Als Yves Padrines im März 2022 den Chefposten bei Nemetschek übernimmt, sind die Erwartungen hoch – und die Herausforderungen groß. Das Unternehmen, bekannt für seine Softwarelösungen für die Bauwirtschaft, muss sich neu aufstellen: Die Branche steckt in der Krise, die internen Abläufe sind ineffizient, und das Geschäftsmodell braucht ein Update. Drei Jahre später steht Nemetschek glänzend da: Die Aktie ist um 50 Prozent gestiegen, das Unternehmen ist Europas siebtgrößter Softwarekonzern und in Deutschland die Nummer zwei hinter SAP. Was steckt hinter diesem Erfolg?
Neue Strategie, neues Wachstum
Padrines setzt von Anfang an auf ein klares Ziel: Das Unternehmen muss weg vom klassischen Lizenzverkauf und hin zu wiederkehrenden Einnahmen durch Abonnements. "Meine drei Prioritäten waren: die Umstellung auf Abonnements, die Umstellung auf Abonnements und die Umstellung auf Abonnements", fasst er seine Strategie zusammen. Mit Erfolg: Der Anteil der wiederkehrenden Umsätze ist von 60 auf über 90 Prozent gestiegen – ein gewaltiger Sprung in nur drei Jahren.
Warum die Baukrise Nemetschek hilft
Klingt paradox, aber gerade die Krise in der Bauwirtschaft treibt Nemetscheks Wachstum an.

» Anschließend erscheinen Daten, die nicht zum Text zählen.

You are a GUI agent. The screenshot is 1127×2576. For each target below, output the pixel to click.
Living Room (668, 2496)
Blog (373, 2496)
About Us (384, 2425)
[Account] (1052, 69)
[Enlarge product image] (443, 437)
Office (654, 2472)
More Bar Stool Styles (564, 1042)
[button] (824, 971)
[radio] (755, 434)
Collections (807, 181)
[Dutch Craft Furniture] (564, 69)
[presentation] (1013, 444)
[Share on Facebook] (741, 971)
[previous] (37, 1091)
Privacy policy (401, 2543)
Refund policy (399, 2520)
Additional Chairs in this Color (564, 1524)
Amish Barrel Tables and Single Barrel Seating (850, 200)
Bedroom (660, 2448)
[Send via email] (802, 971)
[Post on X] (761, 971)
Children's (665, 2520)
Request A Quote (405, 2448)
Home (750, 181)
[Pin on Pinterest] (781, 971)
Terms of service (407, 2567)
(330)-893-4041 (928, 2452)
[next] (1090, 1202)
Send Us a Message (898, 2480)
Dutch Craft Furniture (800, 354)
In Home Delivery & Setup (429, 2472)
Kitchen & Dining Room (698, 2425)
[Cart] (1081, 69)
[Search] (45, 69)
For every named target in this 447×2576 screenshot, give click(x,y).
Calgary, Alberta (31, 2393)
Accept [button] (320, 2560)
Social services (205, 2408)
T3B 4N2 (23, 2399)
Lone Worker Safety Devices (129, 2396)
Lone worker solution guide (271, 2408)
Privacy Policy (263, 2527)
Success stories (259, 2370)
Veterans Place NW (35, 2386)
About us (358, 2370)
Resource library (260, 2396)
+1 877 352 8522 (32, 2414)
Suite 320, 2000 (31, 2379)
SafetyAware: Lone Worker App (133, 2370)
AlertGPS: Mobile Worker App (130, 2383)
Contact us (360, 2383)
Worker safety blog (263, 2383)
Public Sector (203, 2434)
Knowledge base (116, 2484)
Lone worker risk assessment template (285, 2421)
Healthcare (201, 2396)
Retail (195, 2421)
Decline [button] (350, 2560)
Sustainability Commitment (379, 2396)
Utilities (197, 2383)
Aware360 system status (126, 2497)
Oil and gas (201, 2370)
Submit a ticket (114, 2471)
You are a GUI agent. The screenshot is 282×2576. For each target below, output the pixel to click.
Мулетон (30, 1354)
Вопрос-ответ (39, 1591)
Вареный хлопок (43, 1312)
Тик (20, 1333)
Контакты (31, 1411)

Während Bauunternehmen aufgrund hoher Zinsen und gesunkener Auftragszahlen unter Druck stehen, setzen viele auf Digitalisierung, um effizienter zu werden. "Mehr als die Hälfte der Unternehmen in der Bauwirtschaft arbeitet noch analog", sagt Padrines. "Aber Business as usual funktioniert nicht mehr." Nemetschek liefert genau die Software, die jetzt gefragt ist – und profitiert vom Nachholbedarf der Branche.
Trotz schwieriger Rahmenbedingungen konnte das Unternehmen seinen Umsatz im vergangenen Jahr um 17 Prozent auf knapp eine Milliarde Euro steigern. Ein starkes Ergebnis in einem schwierigen Marktumfeld.
Vom Familienunternehmen zur globalen Software-Macht
Georg Nemetschek gründete die Firma 1963 als Ingenieurbüro und entwickelte daraus eines der führenden Softwareunternehmen Europas. Der Börsengang 1999 machte ihn reich, seine Familie hält noch immer 51 Prozent der Anteile – ihr Vermögen wird auf 6,6 Milliarden Dollar geschätzt. Doch unter Padrines ist Nemetschek endgültig in der modernen Tech-Welt angekommen.
Lange Zeit agierte das Unternehmen eher wie eine lose Holding verschiedener Marken. Padrines verändert das: "Nemetschek muss mehr als eine strategische Gruppe funktionieren und nicht nur als ein Portfolio unterschiedlicher Firmen." Das bedeutet: mehr Zusammenarbeit, weniger Doppelstrukturen und eine schlagkräftigere Organisation.
Großangriff durch Übernahmen
Ein weiterer Wachstumsmotor: Zukäufe. Nemetschek setzt auf Expansion und kaufte im vergangenen Sommer für 770 Millionen Dollar den US-Konkurrenten Gocanvas – die größte Übernahme der Firmengeschichte. Und es soll weitergehen: "Wir suchen nach weiteren Unternehmen, die unser Portfolio ergänzen – von Start-ups mit innovativer Technologie bis hin zu größeren Softwareanbietern", so Padrines.
Der Umbau zeigt Wirkung. Während Konkurrenten mit Veränderungen kämpfen, wächst Nemetschek unaufhaltsam. "Die Strategie trägt Früchte", sagt Analyst Harald Hof von MWB Research. "Man sieht es am Aktienkurs und an den Umsatzsteigerungen."